Why bother? - well I have no answer for that, I wash in and out of that daily myself. But to me if you don't choose to kill yourself then one reason is to try to make your life better. I will never regain the love that I had or be able to live again what we lived, be able to share the adventures we shared and everything that went into our marriage.
Our love lives in this world only in me now. I am the custodian of that (perhaps) ephemeral beauty. Its a hard lesson to learn. Its a lesson because I believe that its something we have to learn. Unlike almost everything else in life, there is no one to show you the way or how it is done.
A start to learning it is to understand perspectives.

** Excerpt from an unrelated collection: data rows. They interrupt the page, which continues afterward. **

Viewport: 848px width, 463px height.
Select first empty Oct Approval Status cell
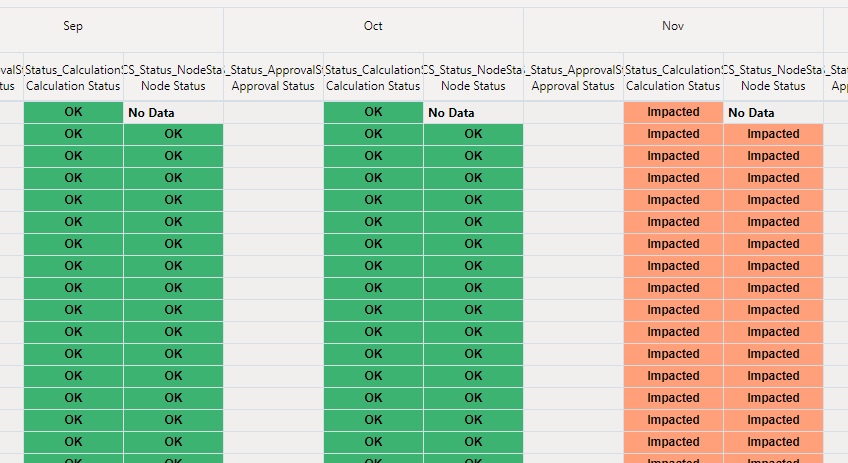(x=274, y=113)
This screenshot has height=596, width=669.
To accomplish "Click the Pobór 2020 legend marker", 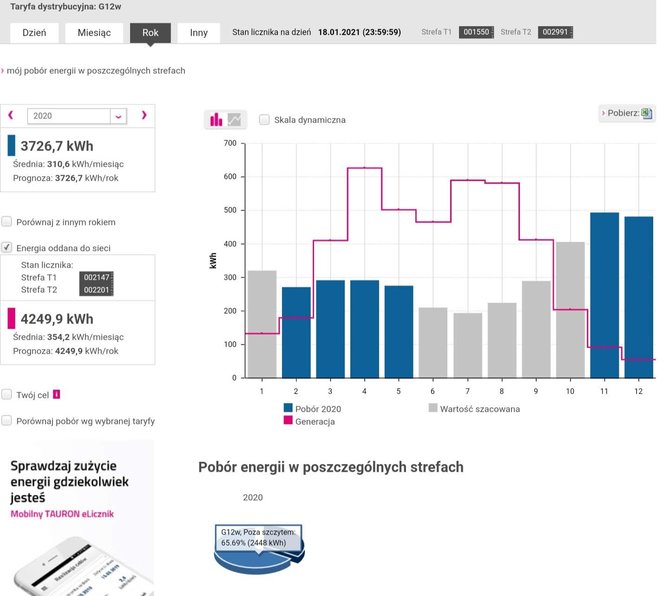I will 288,408.
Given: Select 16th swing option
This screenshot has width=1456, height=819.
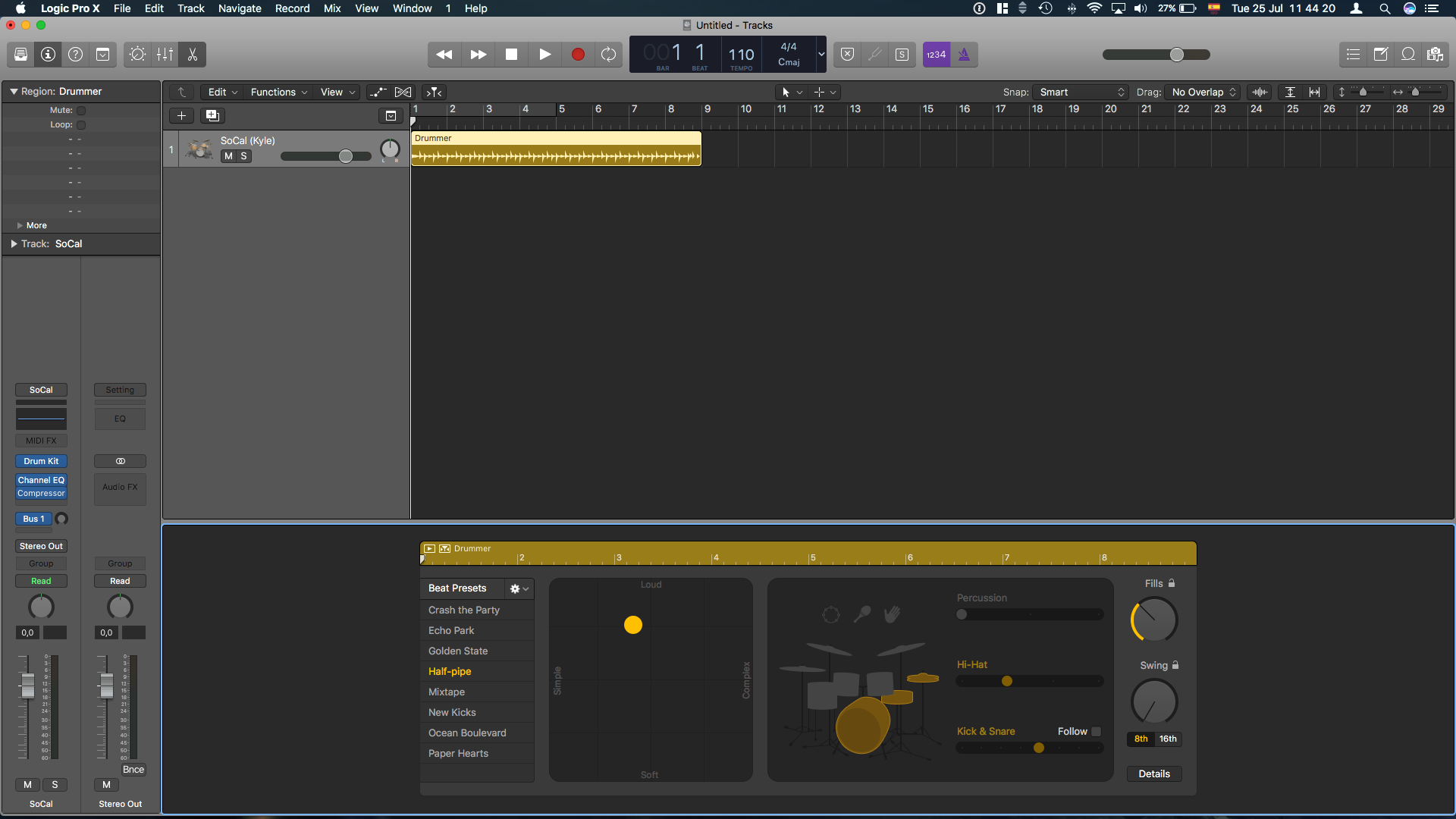Looking at the screenshot, I should pos(1168,739).
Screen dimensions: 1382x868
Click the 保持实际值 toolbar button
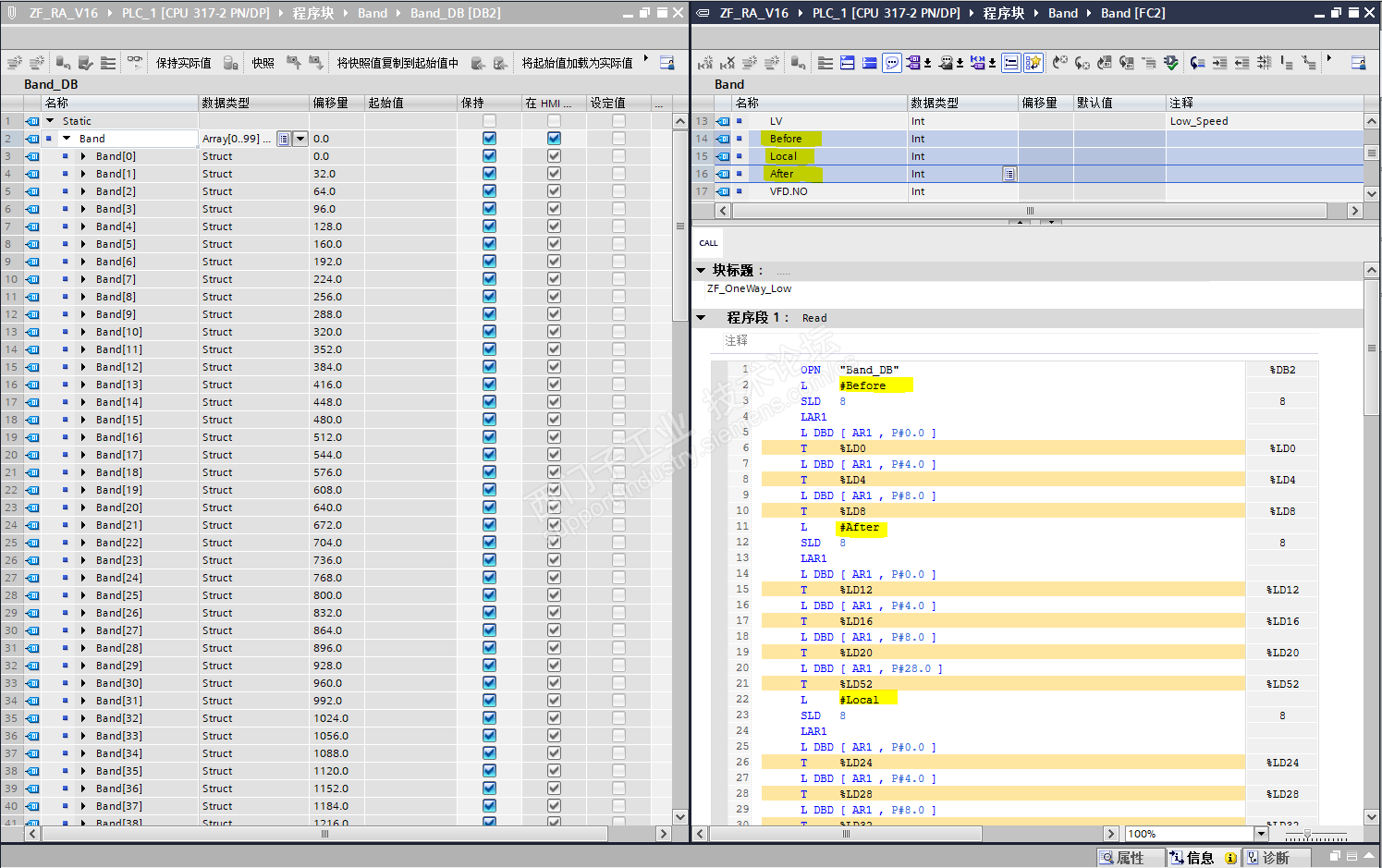[183, 63]
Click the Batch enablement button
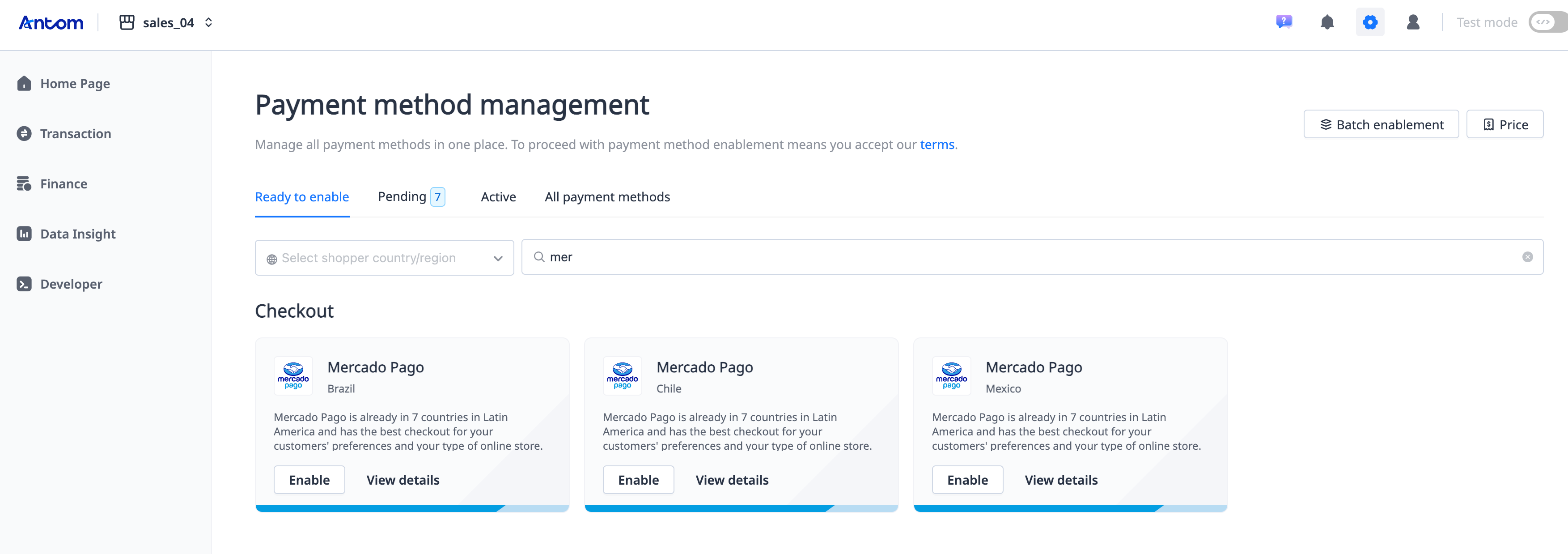The width and height of the screenshot is (1568, 554). coord(1381,124)
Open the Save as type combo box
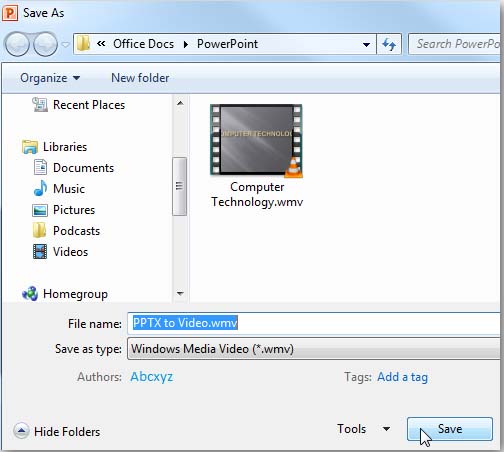The height and width of the screenshot is (452, 504). [313, 349]
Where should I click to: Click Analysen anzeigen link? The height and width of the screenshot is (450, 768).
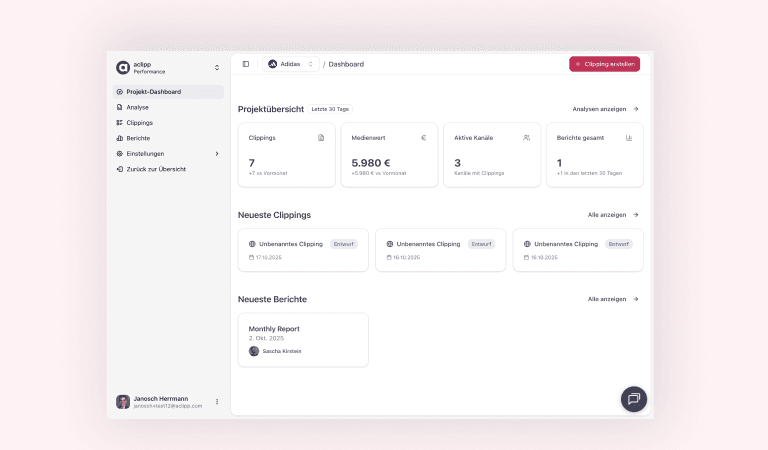605,109
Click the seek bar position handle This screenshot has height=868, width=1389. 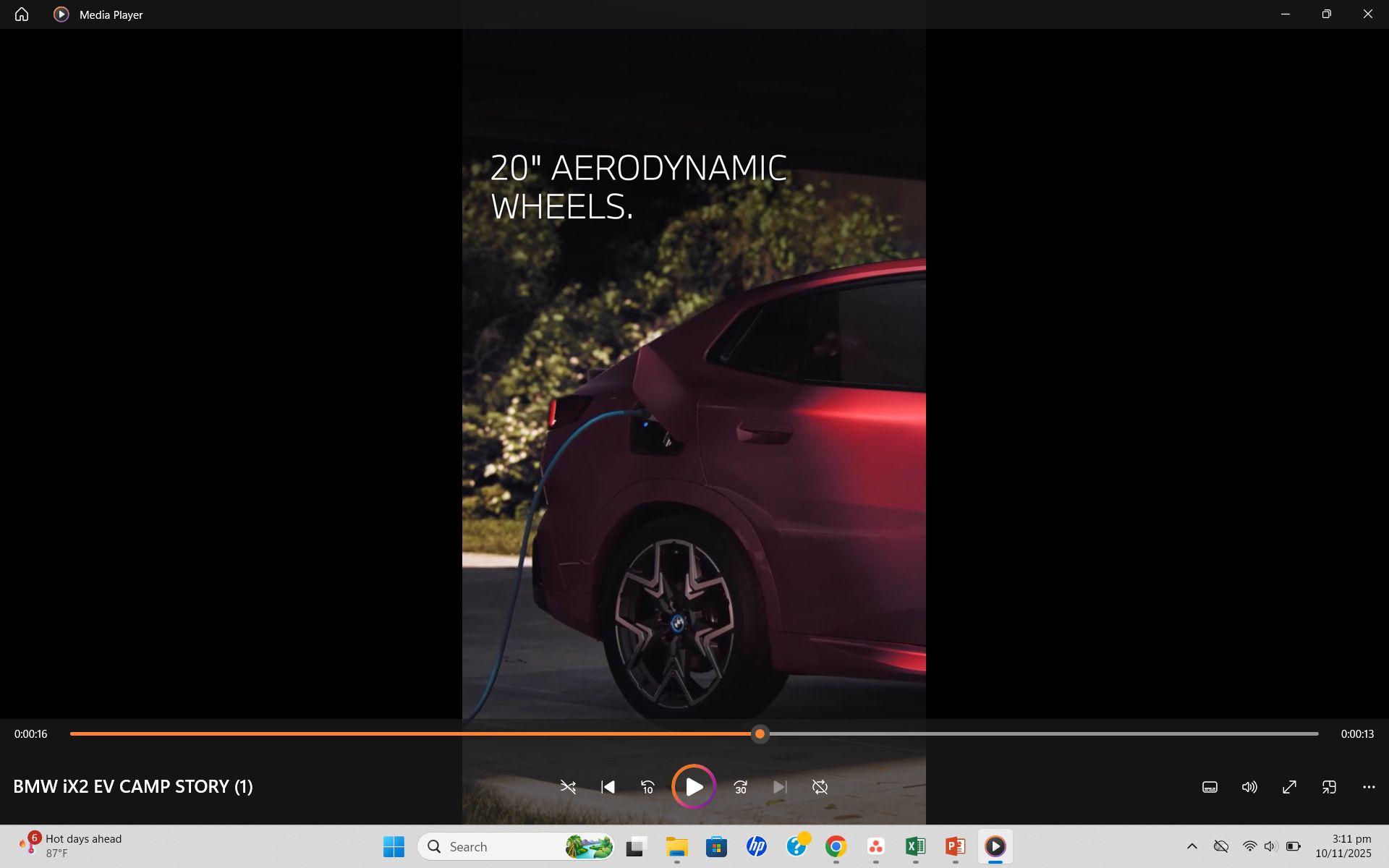pos(760,733)
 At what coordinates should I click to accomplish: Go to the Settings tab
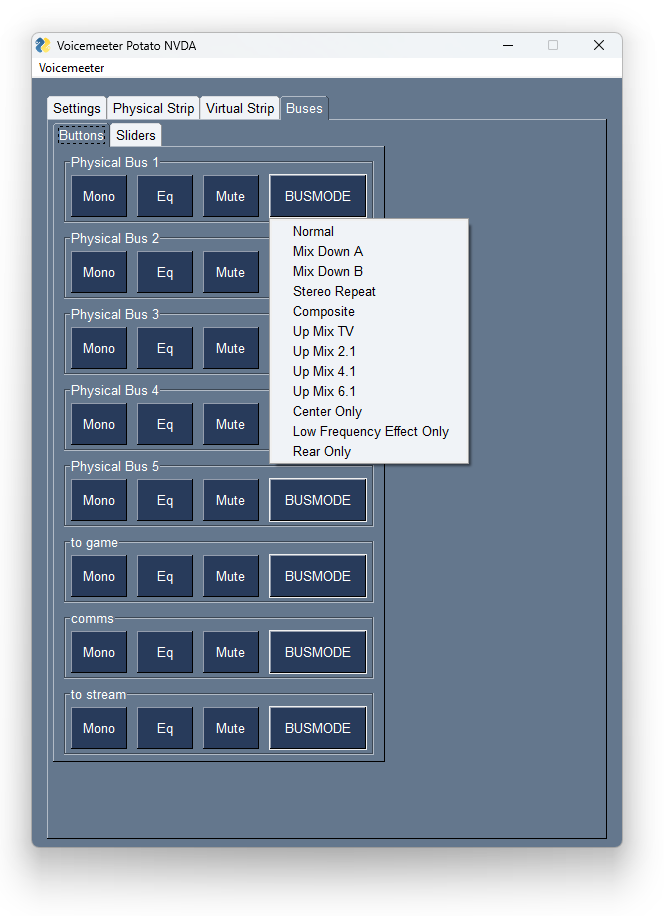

Life Sucks and then you Die...Seeing the truth of this requires an altered perspective: everything we eat comes from a living thing (sorry to say Vegans but you're still killing something). Something dies so that we can live. Mostly in our lives, its us sucking life. Seeing this and accepting that the world (solar system, galaxy and universe) does not revolve around you (or me) is perhaps the next lesson that can be learned from our grief.
Turning the perspective around, a baby sucks milk from an nipple. The mother is giving willingly but the baby is still sucking life and nourishment from her. The time perspectives are longer than we consider normally, but indeed at that moment while she is nourishing her infant she is also on the path to death. She (unlike the child she is feeding) is not growing, only growing older.
Recently I had the opportunity to be a nipple for someone. I provided advice and suggestions to someone who with that advice was able to avoid having another open heart surgery and instead undergo a treatment which solved the problem for her valve. As one who has had 3 open heart surgeries , I felt very grateful to be able to use what I know to help another person avoid that particular road.
If I do no more than this from time to time then I'm doing something good. I'm helping life go on (even if its not my life) by being a supply of something for someone else.
Perhaps that can help you to feel better about living with grief, living with the loss and remaining in love with the one you lost.